__Work request__
Could you print every line from the first one of the records below through the line containing "Oct (460, 542)", with both included and nothing else?

[Data extracted from a collection]
* * *
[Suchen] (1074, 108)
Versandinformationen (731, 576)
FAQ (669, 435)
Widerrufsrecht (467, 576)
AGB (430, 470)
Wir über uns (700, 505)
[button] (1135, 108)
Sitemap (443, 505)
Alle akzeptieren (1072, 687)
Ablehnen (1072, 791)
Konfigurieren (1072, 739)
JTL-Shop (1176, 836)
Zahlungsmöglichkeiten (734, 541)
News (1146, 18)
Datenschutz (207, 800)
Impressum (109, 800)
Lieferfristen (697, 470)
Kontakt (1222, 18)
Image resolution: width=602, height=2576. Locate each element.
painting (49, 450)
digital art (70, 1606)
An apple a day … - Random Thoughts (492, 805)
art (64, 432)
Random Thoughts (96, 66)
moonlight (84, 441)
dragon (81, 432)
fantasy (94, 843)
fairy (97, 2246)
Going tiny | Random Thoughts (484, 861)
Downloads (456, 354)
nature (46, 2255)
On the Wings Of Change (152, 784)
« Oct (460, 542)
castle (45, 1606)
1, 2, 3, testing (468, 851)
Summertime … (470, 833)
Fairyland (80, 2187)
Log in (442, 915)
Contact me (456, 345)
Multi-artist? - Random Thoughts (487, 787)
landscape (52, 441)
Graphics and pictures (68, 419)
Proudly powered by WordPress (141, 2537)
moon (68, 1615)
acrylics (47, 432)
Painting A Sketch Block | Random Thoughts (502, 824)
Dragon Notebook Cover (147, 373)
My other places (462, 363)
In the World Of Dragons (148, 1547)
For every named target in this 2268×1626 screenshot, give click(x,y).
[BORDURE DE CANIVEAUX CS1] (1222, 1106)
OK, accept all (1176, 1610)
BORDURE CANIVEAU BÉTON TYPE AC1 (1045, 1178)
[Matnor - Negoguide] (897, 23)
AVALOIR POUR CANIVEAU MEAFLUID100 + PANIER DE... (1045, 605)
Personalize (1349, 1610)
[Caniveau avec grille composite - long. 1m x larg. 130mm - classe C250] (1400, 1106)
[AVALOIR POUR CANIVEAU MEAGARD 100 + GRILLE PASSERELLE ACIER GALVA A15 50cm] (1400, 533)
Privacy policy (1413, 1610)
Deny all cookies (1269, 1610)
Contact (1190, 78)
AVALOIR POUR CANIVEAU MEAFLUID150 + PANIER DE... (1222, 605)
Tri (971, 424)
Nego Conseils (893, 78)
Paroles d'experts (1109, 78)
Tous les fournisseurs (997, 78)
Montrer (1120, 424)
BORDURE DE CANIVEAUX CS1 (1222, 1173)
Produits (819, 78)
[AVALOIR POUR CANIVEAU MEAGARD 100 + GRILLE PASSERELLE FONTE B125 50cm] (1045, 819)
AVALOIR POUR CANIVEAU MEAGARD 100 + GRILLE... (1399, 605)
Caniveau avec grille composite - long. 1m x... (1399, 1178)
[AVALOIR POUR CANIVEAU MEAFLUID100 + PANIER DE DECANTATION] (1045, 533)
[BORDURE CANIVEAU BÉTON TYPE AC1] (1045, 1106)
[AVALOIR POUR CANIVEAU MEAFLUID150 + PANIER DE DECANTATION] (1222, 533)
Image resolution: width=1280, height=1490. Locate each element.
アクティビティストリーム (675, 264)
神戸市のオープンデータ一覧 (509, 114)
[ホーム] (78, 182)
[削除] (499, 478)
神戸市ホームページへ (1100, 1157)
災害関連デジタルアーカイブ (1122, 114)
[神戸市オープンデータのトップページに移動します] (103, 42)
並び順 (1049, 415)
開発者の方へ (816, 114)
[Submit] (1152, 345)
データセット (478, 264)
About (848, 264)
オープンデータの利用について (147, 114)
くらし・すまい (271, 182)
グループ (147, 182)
* * *
__Answer area__
[Suchen] (1074, 108)
Versandinformationen (731, 576)
FAQ (669, 435)
Widerrufsrecht (467, 576)
AGB (430, 470)
Wir über uns (700, 505)
[button] (1135, 108)
Sitemap (443, 505)
Alle akzeptieren (1072, 687)
Ablehnen (1072, 791)
Konfigurieren (1072, 739)
JTL-Shop (1176, 836)
Zahlungsmöglichkeiten (734, 541)
News (1146, 18)
Datenschutz (207, 800)
Impressum (109, 800)
Lieferfristen (697, 470)
Kontakt (1222, 18)
Image resolution: width=602, height=2576. Locate each element.
painting (49, 450)
digital art (70, 1606)
An apple a day … - Random Thoughts (492, 805)
art (64, 432)
Random Thoughts (96, 66)
moonlight (84, 441)
dragon (81, 432)
fantasy (94, 843)
fairy (97, 2246)
Going tiny | Random Thoughts (484, 861)
Downloads (456, 354)
nature (46, 2255)
On the Wings Of Change (152, 784)
« Oct (460, 542)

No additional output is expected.